In 1999, with Rattay returning for another year, Pate transferred to Stephen F. Austin State University to receive more playing time. Pate was a three-year starter for the Stephen F. Austin Lumberjacks from 1999 to 2001, garnering second-team All-Southland Football League (SFL) recognition each season. He completed 197 of 333 passes (59.2%) for 2,626 yards, 19 touchdowns, and eight interceptions his senior year, garnering SFL Offensive Player of the Year recognition. He threw for 6,058 yards and 49 touchdowns overall as a Lumberjack.

==Professional career==
Pate was selected by the Baltimore Ravens in the seventh round, with the 236th overall pick, of the 2003 NFL draft. He officially signed with the team on July 24. He was released on August 30 before the start of the 2002 NFL season, and signed to the team's practice squad on September 3. Pate was later released by the Ravens.

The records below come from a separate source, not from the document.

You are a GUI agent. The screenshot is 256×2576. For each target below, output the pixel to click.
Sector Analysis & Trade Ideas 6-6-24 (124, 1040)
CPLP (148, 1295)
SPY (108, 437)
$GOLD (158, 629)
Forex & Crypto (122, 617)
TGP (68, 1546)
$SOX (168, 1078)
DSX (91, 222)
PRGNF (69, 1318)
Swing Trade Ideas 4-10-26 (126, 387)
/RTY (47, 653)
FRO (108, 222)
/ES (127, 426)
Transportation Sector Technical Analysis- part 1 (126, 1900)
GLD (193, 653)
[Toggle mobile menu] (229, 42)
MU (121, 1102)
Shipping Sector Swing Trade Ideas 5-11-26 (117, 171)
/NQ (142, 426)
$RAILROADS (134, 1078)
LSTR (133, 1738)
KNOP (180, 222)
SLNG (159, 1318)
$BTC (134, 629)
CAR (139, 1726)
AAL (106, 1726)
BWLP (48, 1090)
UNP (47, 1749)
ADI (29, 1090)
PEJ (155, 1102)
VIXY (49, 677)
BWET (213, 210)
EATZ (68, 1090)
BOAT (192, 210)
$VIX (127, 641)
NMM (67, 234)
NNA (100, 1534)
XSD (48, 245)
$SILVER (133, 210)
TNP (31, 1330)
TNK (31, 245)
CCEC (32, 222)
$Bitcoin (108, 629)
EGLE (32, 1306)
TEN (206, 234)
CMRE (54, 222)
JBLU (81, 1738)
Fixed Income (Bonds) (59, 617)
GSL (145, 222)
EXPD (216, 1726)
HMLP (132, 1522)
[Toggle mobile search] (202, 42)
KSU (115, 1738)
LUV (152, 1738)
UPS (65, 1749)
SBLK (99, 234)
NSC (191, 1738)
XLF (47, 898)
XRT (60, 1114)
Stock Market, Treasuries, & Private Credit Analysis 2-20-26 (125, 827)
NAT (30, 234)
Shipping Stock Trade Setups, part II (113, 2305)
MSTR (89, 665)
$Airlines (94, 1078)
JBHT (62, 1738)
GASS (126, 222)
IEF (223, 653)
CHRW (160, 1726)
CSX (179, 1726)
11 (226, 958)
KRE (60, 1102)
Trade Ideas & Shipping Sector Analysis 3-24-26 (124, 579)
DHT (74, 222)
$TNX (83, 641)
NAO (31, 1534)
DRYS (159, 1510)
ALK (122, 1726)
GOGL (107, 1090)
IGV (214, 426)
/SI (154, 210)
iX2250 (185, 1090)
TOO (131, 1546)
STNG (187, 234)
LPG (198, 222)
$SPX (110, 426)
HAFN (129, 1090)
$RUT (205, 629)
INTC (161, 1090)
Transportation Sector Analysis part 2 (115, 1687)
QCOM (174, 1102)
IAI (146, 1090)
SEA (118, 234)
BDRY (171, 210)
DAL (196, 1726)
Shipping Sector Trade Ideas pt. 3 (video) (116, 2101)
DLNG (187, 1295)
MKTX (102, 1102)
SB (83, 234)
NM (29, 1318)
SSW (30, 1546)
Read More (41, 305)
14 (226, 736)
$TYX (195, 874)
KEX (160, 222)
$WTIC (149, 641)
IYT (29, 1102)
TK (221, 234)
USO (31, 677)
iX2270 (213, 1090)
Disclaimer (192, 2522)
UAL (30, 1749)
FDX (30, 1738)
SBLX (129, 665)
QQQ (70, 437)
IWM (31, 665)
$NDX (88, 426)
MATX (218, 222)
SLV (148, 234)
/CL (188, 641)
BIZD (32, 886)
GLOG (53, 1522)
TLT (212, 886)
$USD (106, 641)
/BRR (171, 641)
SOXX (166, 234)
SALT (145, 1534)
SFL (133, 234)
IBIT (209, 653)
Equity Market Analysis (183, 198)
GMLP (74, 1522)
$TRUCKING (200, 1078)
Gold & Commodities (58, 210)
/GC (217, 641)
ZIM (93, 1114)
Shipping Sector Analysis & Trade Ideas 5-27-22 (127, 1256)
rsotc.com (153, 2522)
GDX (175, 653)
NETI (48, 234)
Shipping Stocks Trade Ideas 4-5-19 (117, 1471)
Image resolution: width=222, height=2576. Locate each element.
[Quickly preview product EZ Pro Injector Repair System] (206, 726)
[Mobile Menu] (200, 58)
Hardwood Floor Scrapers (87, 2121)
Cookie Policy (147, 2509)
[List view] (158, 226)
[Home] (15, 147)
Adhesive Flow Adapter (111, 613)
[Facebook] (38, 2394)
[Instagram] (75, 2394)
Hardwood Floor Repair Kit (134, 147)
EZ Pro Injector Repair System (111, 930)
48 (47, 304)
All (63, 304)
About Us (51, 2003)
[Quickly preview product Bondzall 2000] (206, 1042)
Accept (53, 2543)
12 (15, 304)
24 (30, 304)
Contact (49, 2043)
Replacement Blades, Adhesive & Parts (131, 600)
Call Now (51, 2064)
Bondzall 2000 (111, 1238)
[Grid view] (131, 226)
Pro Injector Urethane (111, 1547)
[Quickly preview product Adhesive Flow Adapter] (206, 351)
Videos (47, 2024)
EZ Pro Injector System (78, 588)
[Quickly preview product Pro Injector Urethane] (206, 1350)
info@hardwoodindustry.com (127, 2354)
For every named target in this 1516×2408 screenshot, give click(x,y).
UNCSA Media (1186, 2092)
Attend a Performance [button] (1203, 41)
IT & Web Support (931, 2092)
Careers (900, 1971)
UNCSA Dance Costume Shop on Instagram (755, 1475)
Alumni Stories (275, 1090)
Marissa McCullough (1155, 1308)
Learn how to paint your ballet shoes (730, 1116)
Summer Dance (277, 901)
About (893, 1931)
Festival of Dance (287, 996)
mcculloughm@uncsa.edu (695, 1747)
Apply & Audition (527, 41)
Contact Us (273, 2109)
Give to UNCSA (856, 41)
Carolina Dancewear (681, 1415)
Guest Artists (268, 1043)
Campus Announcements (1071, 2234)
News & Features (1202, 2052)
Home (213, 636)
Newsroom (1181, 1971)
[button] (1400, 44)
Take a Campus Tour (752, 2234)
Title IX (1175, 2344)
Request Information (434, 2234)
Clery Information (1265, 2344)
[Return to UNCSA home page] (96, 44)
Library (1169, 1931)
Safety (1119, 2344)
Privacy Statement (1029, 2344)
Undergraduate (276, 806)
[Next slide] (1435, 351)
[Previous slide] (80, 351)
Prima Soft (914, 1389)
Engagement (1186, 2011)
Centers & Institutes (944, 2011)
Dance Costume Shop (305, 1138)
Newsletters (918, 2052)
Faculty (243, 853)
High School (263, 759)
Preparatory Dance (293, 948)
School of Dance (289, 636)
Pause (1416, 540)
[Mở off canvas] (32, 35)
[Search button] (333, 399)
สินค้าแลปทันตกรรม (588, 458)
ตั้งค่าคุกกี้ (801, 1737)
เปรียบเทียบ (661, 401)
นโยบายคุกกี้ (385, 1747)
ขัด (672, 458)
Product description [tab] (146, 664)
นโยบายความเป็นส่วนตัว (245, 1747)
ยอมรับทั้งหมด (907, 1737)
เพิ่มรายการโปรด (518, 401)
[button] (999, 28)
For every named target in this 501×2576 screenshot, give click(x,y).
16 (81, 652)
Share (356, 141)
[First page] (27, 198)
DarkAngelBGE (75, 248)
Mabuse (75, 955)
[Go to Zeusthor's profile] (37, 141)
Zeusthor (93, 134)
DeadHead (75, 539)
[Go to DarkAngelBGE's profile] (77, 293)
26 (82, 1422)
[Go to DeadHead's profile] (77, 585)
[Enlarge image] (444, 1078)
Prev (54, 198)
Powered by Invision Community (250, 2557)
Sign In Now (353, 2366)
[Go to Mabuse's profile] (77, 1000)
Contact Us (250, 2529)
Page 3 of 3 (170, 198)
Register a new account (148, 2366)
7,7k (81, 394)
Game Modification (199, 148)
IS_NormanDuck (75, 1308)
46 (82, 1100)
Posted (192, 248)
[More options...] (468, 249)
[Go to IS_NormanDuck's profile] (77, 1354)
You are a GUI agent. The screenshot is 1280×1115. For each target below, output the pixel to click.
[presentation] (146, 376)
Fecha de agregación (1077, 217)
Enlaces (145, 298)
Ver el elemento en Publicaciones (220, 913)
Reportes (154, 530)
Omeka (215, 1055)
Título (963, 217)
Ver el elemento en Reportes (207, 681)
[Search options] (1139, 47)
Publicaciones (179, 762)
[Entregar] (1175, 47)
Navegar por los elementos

On November 19, 2002, Pate signed with the Chicago Rush of the Arena Football League (AFL) for the 2003 AFL season. He signed with the Seattle Seahawks on January 10, 2003. He was allocated to NFL Europe to play for the Frankfurt Galaxy. However, he suffered an injury and never played in NFL Europe. Pate was later placed on the reserve/non-football injury list. He was released by the Seahawks on December 17, 2003. Pate was activated by the Chicago Rush on January 5, 2004, a month before the start of the 2004 AFL season. He was waived by Chicago on January 16, 2004.